--- DOCUMENT ---
Top-Rated Free Essay

Literary Merit Essay Hamlet

Good Essays
William Shakespeare’s plays have long been regarded as works of literary merit due to their complexity and thematic depth, as well as their universal appeal and ability to stand the test of time. One of Shakespeare’s most renowned plays, The Tragedy of Hamlet, Prince of Denmark, subsequently referred to as Hamlet, is an ideal example as it satisfies the requirements of literary works of merit. Complexity is a characteristic of literary merit found in Shakespeare’s works, and most evidently, in his characters. Hamlet, for example, is considered to be the epitome of complex characters, as he displays many layers throughout the play. It’s obvious that this tragic character is indecisive and unsure at times, including when he contemplates suicide, in his relationship with women, and when to kill his uncle, King Claudius. For example, in Act Two, Scene Two, Polonius, advisor to Claudius, reads aloud a love letter written by Hamlet to Ophelia, his supposed love interest. In this letter, Hamlet declares his love for Ophelia, and tells her never to doubt his love. However, when talking personally to Ophelia in the next act, Hamlet tells her that he never loved her. Yet, at Ophelia’s funeral in the final act of the play, Hamlet tells the attendees that he had more love for Ophelia than does forty thousand brothers for each other. This happens to be one of many examples of Hamlet’s complexity, mostly due to his “feigning” of madness throughout the vast majority of the play. This characteristic of complex characters is one reason why Shakespeare’s works are considered to be of literary merit.
Another characteristic of literary merit that Shakespeare’s works display is thematic depth, especially in Hamlet. A major theme in this tragedy is that of revenge, which can be seen frequently throughout the play. There is the obvious plot of revenge in the play as Hamlet tries to avenge Claudius of King Hamlet’s death. There exist two other plots as Laertes attempts to avenge Polonius’ and Ophelia’s deaths, as well as Prince Fortinbras avenging his father’s death. A thematic depth is composed as these three separate scenarios are woven together, calling the value and necessity of revenge into question. Another prominent theme in Hamlet is death. From the appearance of the dead King Hamlet’s ghost in the opening scene to the carnage of the final scene, the knowledge of life and the mystery of death are examined. Hamlet’s “to be or not to be” soliloquy is a perfect illustration as he ponders over the idea of suicide. Because Shakespeare is able to bring up discussion and call certain ideas into question with such themes, his works are thematically deeper, making them of literary merit.
--- GIVEN DATA ---
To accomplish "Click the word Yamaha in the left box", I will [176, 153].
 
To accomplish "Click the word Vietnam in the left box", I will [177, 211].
---
EXERCISE A ->
In the Hamlet essay, who reads aloud the love letter Hamlet wrote to Ophelia?
EXERCISE B ->
Extend the Hamlet essay, picking up after its final paragraph.
The material plays no part in this.

RIGHT ANSWER A ->
Polonius, advisor to Claudius, reads it aloud.

RIGHT ANSWER B ->
Despite having been composed over four hundred years ago, William Shakespeare’s plays have stood the test of time and have proven valuable in many academic fields, other than English. The cause of this is Shakespeare’s ability to provide insight into the human condition, as well as his ability to include universal themes in his plays, so as to gain more appeal. Shakespeare’s plays explore ideas that are prevalent in the human condition, such as vengeance, romance, and jealousy, which creates universal appeal and paves the way for the analysis of the human condition in the sub-fields of humanities: psychology, sociology, anthropology, etc. In the case of Sigmund Freud, the founding father of psychoanalysis, his The Interpretation of Dreams, explores the foundation of Hamlet on the Oedipus Tyrannus (Oedipus Rex). Freud explains that Hamlet’s hesitation at avenging his uncle is due to the repression of his subconscious desires. Another example of this cross-curricular analysis of Shakespeare’s works can be seen in Laura Bohannan’s essay, “Shakespeare in the Bush,” in which Bohannan attempts to tell the story of Hamlet to a group of Nigerian villagers. This essay, along with Hamlet is used by students of both anthropology and linguistics as a way of understanding the effects of perspective on one’s perception and expectations. Therefore, because Shakespeare’s works have stood the test of time, and continue to be valued in many academic fields, his works are of literary merit.
Ultimately, William Shakespeare’s works, specifically Hamlet, have all demonstrated their literary merit because of their complexity and thematic depth, along with their value and ability to stand the test of time.

Works Cited
Bohannan, Laura. Shakespeare in the Bush. Print.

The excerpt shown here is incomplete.